Tim told us the clear-felled Tarkeeth Forest to our immediate south, just beyond those trees, reminded him of those Vietnam battlegrounds – indeed, the use of fires and herbicides in Forestry Corporation’s “forest re-establishment” reminded him of the devastation wrought by the defoliant Agent Orange in that unfortunate country. Ironically, Agent Orange may have contributed to his illness. He was unable to have MRI scans because of the shrapnel fragments in his liver from one of his many close encounters with the Grim Reaper. 

Listening to Tim’s stories, you wonder whether this peregrinating, ever-restless bloke had more lives than a cat! When he was first diagnosed in early May, as Adèle and sat on his hospital bed, I remarked that he’d already used up his nine lives.

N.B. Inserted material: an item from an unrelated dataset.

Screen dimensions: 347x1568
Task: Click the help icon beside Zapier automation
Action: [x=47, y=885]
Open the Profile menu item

He replied: “No matter how many times you’ve faced the prospect of death, you’re never prepared for it”.

But, when the end came, he faced it with stoicism and courage. I hope that when we get there, we’ll all be as brave. 

Farewell wild rover.

Your’s was a life well lived, and to borrow from Rudyard Kipling, filling the unforgiving minute of the unrelenting day with sixty seconds worth of distance run.

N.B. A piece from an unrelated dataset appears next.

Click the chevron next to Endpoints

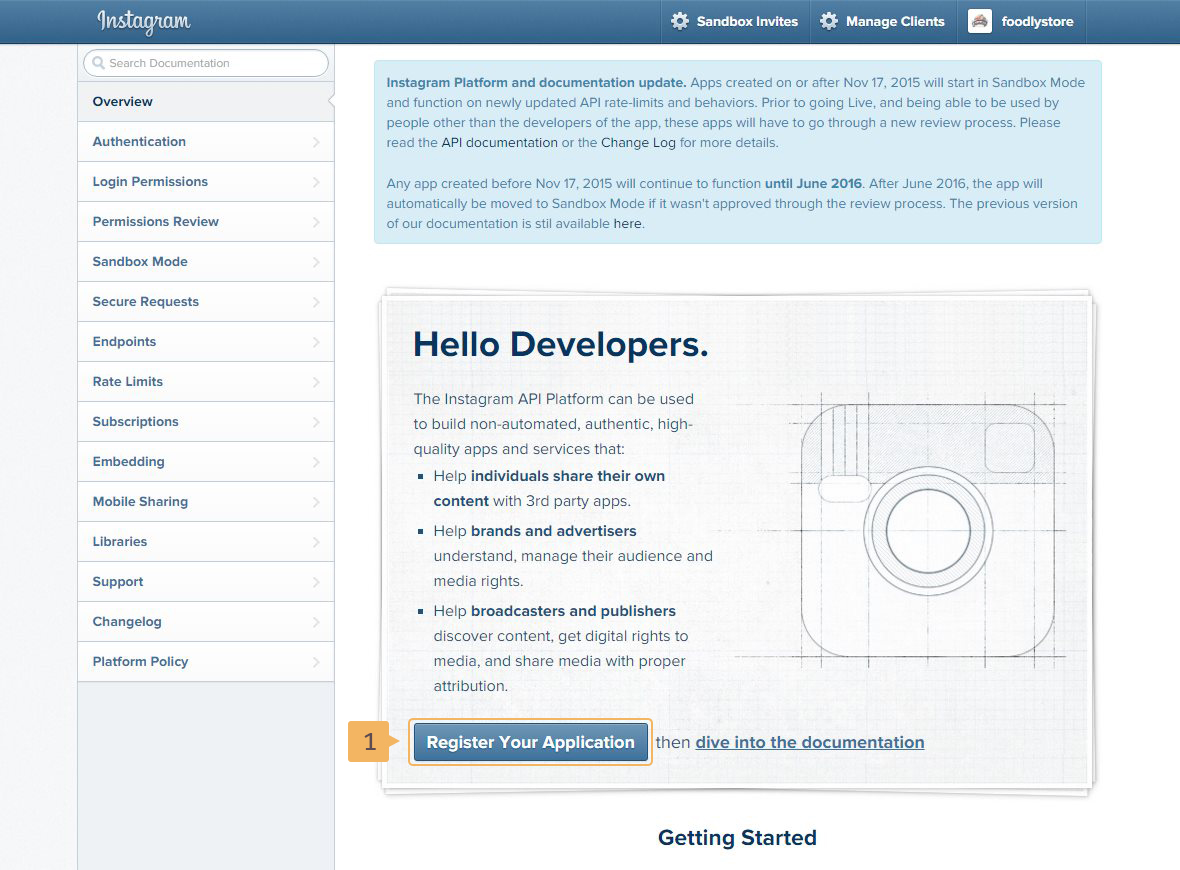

As Bob Dylan sang, “Time is an ocean but it ends at the shore – you may not see me tomorrow”.

Of our elaborate plans, the end
Of everything that stands, the end
No safety or surprise, the end
Jim Morrison 1967

This painting by his friend Joanne Brooker portrays his long and eventful journey.

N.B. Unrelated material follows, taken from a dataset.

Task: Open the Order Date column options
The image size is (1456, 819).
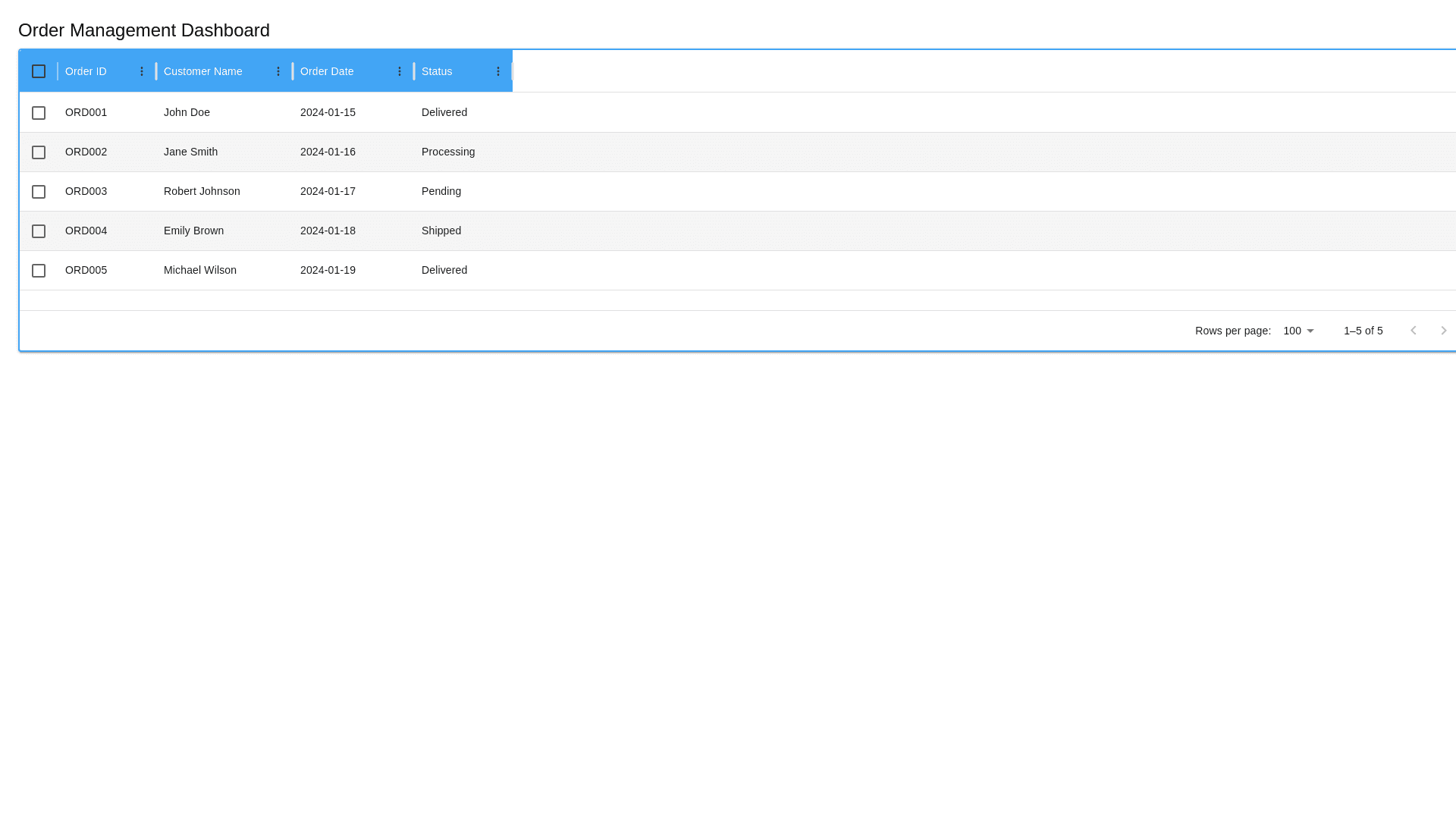Action: (400, 71)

Tim Page by Joanne Brooker

Also in In That Howling Infinite: The Ballad of Denton Crocker – a Vietnam elegy ; and Things fall apart, the centre cannot hold – 1968 revisited

Nam Contact: Symphonic coda to Tim Page’s Vietnam

 

7 thoughts on “Tim Page’s War – a photographer’s Vietnam journey

  1. I knew Tim quite well although only for a short while through my Wife B’s family, her cousin Mau Harris was Tims partner in the last few years, but I’d known about him through his books and reputation. And as a Military Historian I had read the most recommended books on the Vietnam War, I am lucky to have gone down to Grafty Green in Kent where Tim lived before migrating to Oz, Tim gave me a previously unpublished ‘piccie’ and also his old zip up bag he used to tote around with cameras in among other bits and pieces he needed. B and I went down to help him sort his collection of piccies and negs etc so he could literally land in Oz and set up his archive in his new home. I remember the the Toyota at Grafty Green as I recall he paid c£50 for it bullet holes as well above the passenger door.
    He was a wonderful raconteur, but some things he refused at that time to talk about, including handing me a snap of him on the chopper that took him away from the minefield, he wouldn’t look at the photo cos as he said at the moment it was taken by a medic with his old Leica camera he was technically brown bread. He leaves behind an incredible life story and his legacy is his work. I remember being with Annette and Mau at Bellingen in 1998 a great place for him to reside forever.

    • Ken, Hi
      Many thanks for your comment. Tim and Annette were close neighbours of ours in Tarkeeth Forest and good friends. Mau lives there still and we pop in often. Tim’s archive is located at the property too. I spent many an hour there with Tim during his decline.